- **Task goal**: Only the lines from the first line of the material below to the line containing "Screen dimensions: 546x386", inclusive, should be copied, each exactly as written.

- **Data for analysis**:
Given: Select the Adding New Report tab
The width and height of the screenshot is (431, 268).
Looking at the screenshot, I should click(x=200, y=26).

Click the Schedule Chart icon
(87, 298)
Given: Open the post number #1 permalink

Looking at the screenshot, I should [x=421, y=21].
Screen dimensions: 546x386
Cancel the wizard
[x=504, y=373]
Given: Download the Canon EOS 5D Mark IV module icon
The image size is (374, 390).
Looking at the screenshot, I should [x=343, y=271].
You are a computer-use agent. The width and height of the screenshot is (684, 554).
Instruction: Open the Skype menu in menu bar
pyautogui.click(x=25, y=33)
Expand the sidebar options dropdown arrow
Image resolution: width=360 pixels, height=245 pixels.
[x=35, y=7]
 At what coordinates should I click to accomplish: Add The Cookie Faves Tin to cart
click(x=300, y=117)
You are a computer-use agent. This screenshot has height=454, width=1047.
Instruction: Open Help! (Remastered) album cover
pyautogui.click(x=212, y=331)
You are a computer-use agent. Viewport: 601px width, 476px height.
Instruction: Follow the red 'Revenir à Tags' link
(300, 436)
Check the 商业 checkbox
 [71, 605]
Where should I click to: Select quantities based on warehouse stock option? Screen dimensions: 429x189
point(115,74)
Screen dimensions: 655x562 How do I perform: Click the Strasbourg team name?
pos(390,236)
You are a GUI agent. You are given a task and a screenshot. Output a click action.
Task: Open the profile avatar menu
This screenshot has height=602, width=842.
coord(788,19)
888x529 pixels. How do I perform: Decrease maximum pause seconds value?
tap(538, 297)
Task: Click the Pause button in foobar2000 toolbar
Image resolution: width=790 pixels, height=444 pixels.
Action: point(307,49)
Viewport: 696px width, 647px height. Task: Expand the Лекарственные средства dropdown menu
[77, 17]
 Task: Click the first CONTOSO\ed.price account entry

- **Answer section**:
Given: Select the Adding New Report tab
The width and height of the screenshot is (431, 268).
Looking at the screenshot, I should click(x=200, y=26).

Click the Schedule Chart icon
(87, 298)
Given: Open the post number #1 permalink

Looking at the screenshot, I should [x=421, y=21].
Screen dimensions: 546x386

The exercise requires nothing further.